We all know the saying that one hospitalization can wipe out your life’s savings. We think this is a threat only to the poor. It is not. It is a universal truth.
The amount you lose scales with what you have. A poor person might lose a crucial thousand rupees. A middle-class family might lose five lakhs. A wealthy family might lose crores. The mechanism is the same. When life is threatened, you will spend everything you can to preserve it. The value is not in the money spent. It is in the life you are trying to save. Therefore, everyone, from the poorest to the richest, is ever just one serious illness away from a form of bankruptcy. This could be financial or, ultimately, the loss of life itself.
This is where our modern mindset fails us. We think earning more and saving more is the shield. But if a man who has saved crores faces a health crisis in his family, he will spend those crores. Having more does not protect you from spending more. It ensures you will spend more.
In fact, in today’s commercialized healthcare landscape, greater affordability can sometimes lead to more interventions, more complications, and greater risk. We saw hints of this during the pandemic. Often, it was not those who went to intensive care who fared best, but those who managed effectively at home. The point is stark. Spending more does not always mean living more. The fear of bankruptcy is for everyone. For the poor and middle-class, it might be the fear of losing all they have earned. For the ultra-rich, the risk is the ultimate bankruptcy. They risk losing life after enduring every possible, grueling, and expensive treatment.
So, what is the answer?
It is not to live in fear, paralyzed by the thought that an asteroid could hit you if you walk outside. It is to practice a philosophy of intelligent prevention.

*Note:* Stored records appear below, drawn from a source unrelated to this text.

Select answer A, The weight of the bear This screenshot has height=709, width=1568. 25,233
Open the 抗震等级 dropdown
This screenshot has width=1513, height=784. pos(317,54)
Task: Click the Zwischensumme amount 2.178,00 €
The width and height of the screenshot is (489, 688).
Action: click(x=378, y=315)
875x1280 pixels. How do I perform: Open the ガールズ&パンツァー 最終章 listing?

If you can afford an auto-rickshaw, take it. It is not because your time is so grand, but because you are protecting your investment. You are safeguarding your inherent capacity to afford future care. Do not wait for the crisis that will compel you to spend everything. Use your resources now to build a buffer of safety, comfort, and peace.
This is the true meaning of preventive care. It is the understanding that the money spent today on a safer ride, a better diet, or a moment of peace is not an expense. It is a strategic defense against the catastrophic costs you are uniquely vulnerable to, precisely because you can afford them.
Weigh your options carefully. Do the thing that optimizes your energy and minimizes the risks that can truly cost you dear. Your time’s value is not just what you earn in it, but what you protect by using it wisely.